Climate policies mainly focus on emissions related to production. Yet growing consumption is a main driver behind rising greenhouse gases. In addition, our economy is increasingly global: international trade has risen threefold since 1990.
An example of what this means in practice is shown by European countries. While emissions produced within the European Union (EU) declined 13% from 1990 to 2010, its carbon footprint increased by 8%, as demand for consumer goods and services was often met by imports from other parts of the world. In essence, current emissions accounting allows countries to import carbon intensive products without assuming responsibility for the CO2 in their production.
The urgency of tackling climate change therefore requires expanding carbon accounting to international trade and complementing policies focused on production with consumption-based approaches.
These were the objectives of the Carbon-CAP project. Carbon-CAP (project full title: Carbon emission mitigation by Consumption-based Accounting and Policy) aimed at stimulating an effective climate policy mix in the EU and internationally to address emissions related to consumption, in addition to those related to production.

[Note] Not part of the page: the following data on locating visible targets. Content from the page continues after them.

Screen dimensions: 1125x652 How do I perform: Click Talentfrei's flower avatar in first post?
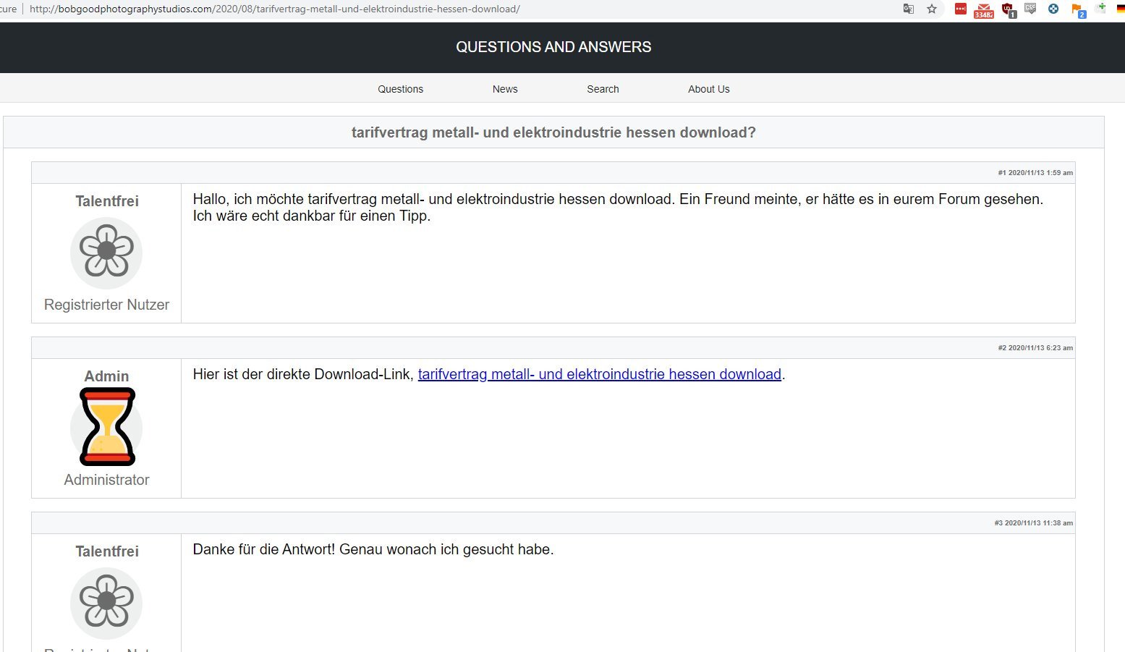[106, 253]
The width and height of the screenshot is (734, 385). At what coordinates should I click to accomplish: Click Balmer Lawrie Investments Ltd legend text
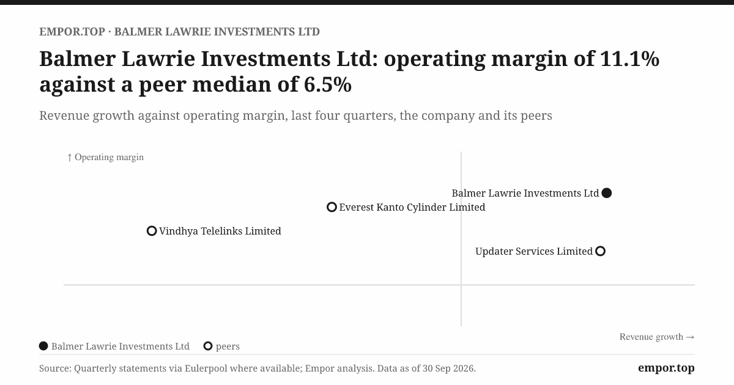pos(120,346)
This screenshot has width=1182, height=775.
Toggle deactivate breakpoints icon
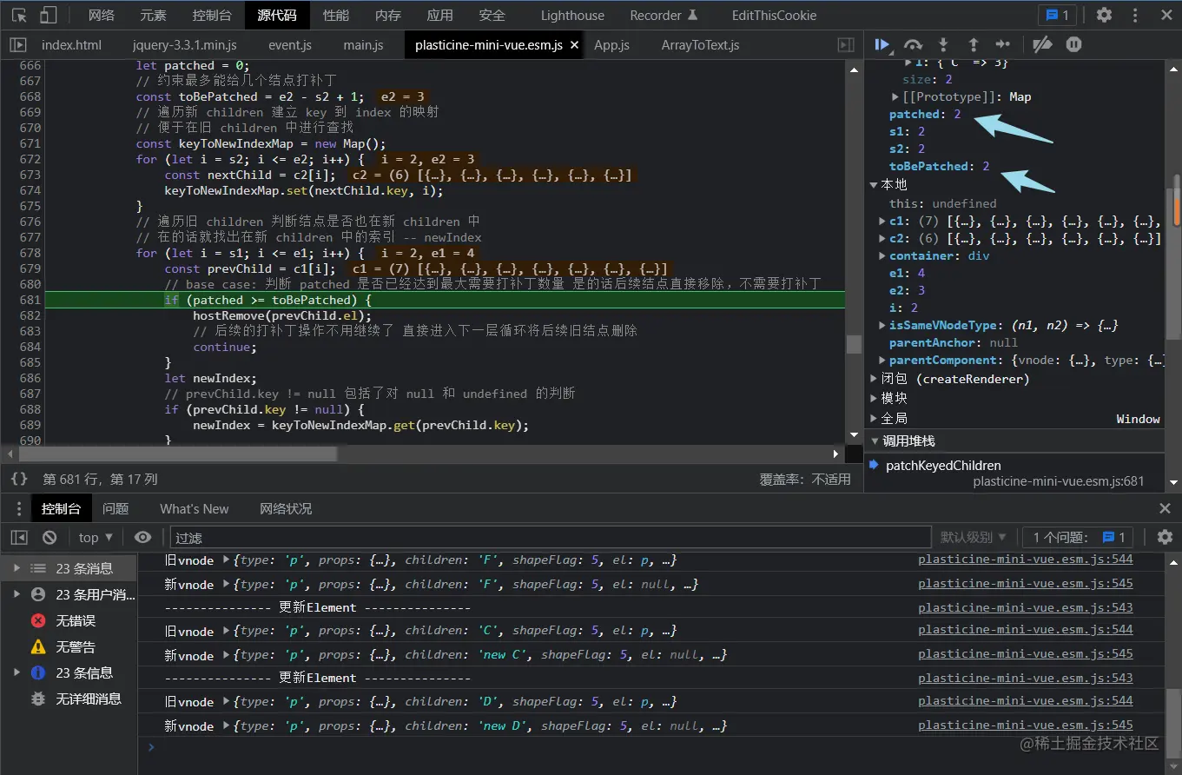(1043, 44)
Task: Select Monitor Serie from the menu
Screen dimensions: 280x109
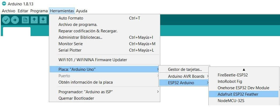Action: click(71, 44)
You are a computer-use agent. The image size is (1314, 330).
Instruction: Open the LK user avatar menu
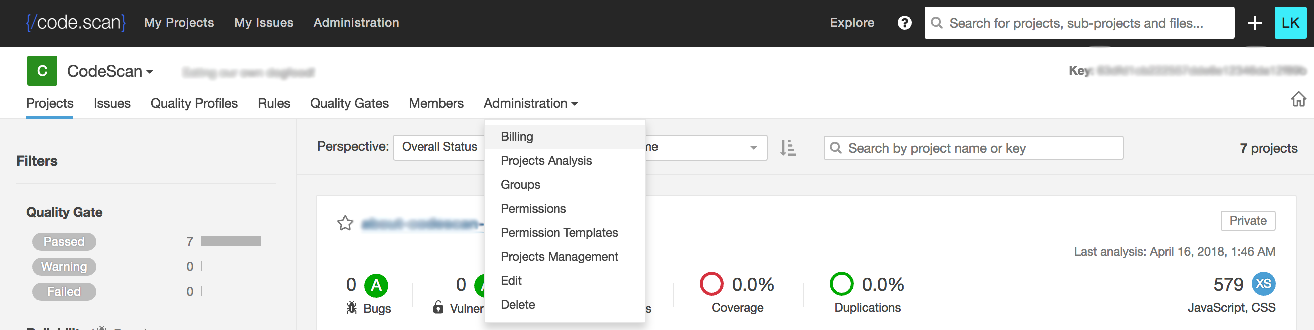click(1290, 23)
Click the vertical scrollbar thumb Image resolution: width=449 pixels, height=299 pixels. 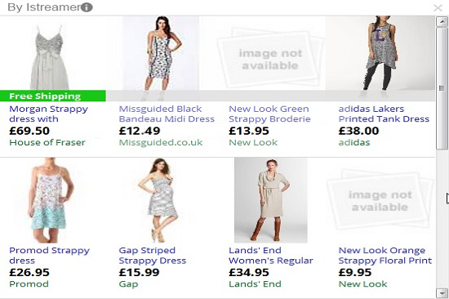click(442, 88)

In the European Union there are a number of policies addressing consumption, some voluntary and some regulatory. For example there are policies to phase out the most inefficient appliances and improve the energy performance of buildings. However, the project came to the conclusion that the EU should start recognising and quantifying consumption-based emissions and embodied carbon in trade in order to keep climate change below the agreed targets of 2 °C above pre-industrial levels, with an aim to stay below 1.5 °C.